WHAT IS ASKED – Transcribe the rows below word for word, leaving out the pictures.
>>>>>
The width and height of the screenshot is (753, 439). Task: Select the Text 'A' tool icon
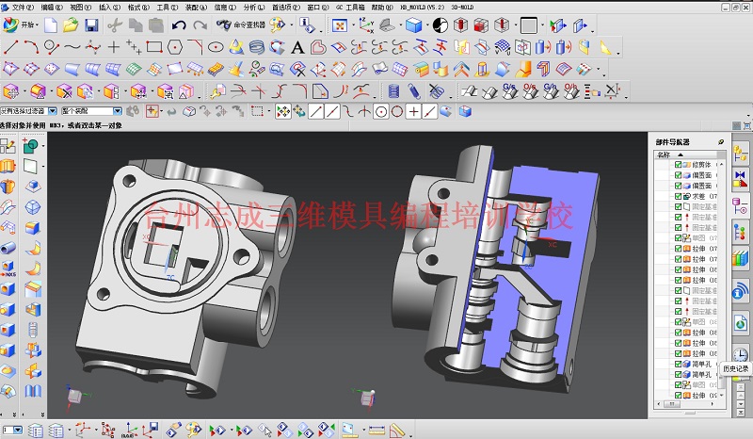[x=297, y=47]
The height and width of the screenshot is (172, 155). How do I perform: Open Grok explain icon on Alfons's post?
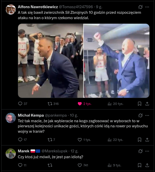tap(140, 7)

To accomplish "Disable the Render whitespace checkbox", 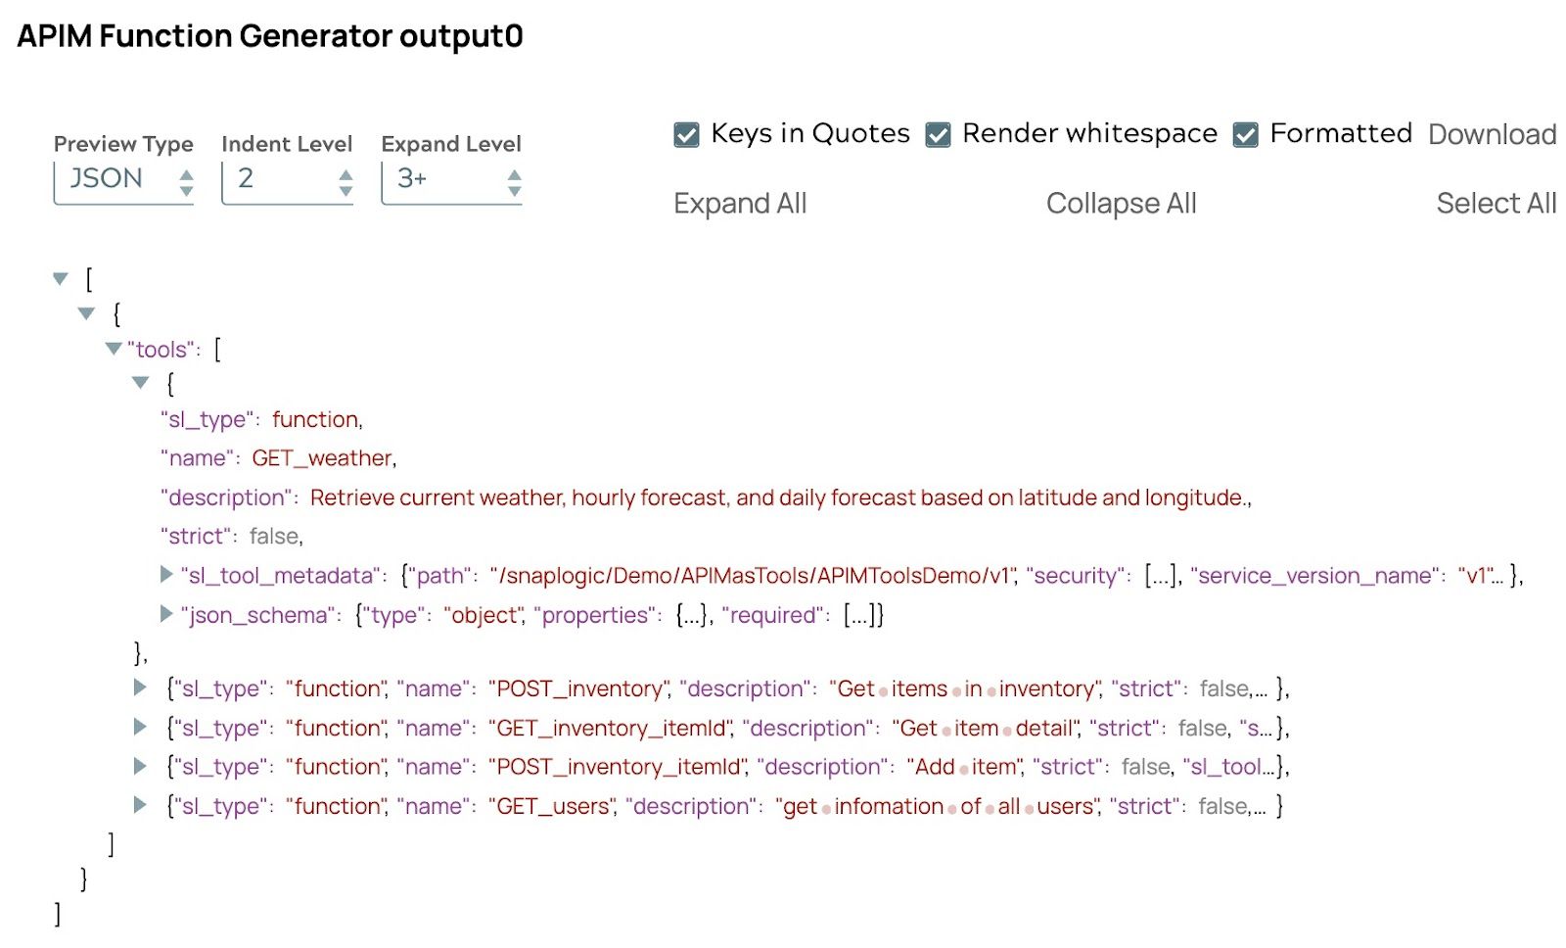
<<<<<
OUTPUT OF THE TASK –
The width and height of the screenshot is (753, 439). Task: Select the Text 'A' tool icon
[x=297, y=47]
The height and width of the screenshot is (172, 155). How do I perform: Open Grok explain icon on Alfons's post?
tap(140, 7)

To accomplish "Disable the Render whitespace checkbox", 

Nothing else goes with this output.